═══ EXTRACTED DATA ═══

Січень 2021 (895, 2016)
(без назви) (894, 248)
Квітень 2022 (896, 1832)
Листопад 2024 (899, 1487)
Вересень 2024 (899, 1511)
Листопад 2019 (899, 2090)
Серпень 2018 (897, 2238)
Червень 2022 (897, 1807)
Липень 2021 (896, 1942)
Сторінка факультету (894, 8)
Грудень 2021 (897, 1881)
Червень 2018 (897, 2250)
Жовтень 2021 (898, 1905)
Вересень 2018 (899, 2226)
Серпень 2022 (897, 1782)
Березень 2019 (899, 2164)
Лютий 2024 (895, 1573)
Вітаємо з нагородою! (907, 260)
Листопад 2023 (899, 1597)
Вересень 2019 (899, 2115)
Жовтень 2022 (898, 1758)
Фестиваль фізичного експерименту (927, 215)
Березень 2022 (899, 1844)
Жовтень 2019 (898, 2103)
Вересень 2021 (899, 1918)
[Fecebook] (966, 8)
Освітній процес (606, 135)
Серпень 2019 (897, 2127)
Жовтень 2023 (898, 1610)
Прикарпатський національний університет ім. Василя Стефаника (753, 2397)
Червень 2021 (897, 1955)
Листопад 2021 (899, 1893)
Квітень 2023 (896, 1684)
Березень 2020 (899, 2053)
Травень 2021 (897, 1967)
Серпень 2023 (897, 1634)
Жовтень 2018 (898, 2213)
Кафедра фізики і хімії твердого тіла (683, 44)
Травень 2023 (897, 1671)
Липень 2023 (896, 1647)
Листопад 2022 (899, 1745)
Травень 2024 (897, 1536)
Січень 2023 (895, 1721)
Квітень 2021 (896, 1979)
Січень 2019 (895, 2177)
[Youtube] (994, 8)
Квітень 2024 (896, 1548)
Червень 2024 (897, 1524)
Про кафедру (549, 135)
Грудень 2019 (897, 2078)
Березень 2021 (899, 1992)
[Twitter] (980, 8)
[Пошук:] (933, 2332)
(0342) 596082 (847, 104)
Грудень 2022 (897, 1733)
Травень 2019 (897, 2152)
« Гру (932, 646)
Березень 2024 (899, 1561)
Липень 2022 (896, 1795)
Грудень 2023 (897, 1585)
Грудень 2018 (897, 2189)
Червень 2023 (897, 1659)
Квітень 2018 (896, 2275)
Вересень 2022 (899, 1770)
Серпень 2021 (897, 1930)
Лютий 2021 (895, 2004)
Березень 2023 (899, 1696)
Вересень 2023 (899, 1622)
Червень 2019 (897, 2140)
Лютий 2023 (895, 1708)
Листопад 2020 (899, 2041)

═══

TASK DIRECTIONS = Return every line from the one holding "Грудень 2019 (897, 2078)" through the end of the data, exactly as it appears, with both ends kept and nothing else.

REPLY =
Грудень 2019 (897, 2078)
Березень 2021 (899, 1992)
[Twitter] (980, 8)
[Пошук:] (933, 2332)
(0342) 596082 (847, 104)
Грудень 2022 (897, 1733)
Травень 2019 (897, 2152)
« Гру (932, 646)
Березень 2024 (899, 1561)
Липень 2022 (896, 1795)
Грудень 2023 (897, 1585)
Грудень 2018 (897, 2189)
Червень 2023 (897, 1659)
Квітень 2018 (896, 2275)
Вересень 2022 (899, 1770)
Серпень 2021 (897, 1930)
Лютий 2021 (895, 2004)
Березень 2023 (899, 1696)
Вересень 2023 (899, 1622)
Червень 2019 (897, 2140)
Лютий 2023 (895, 1708)
Листопад 2020 (899, 2041)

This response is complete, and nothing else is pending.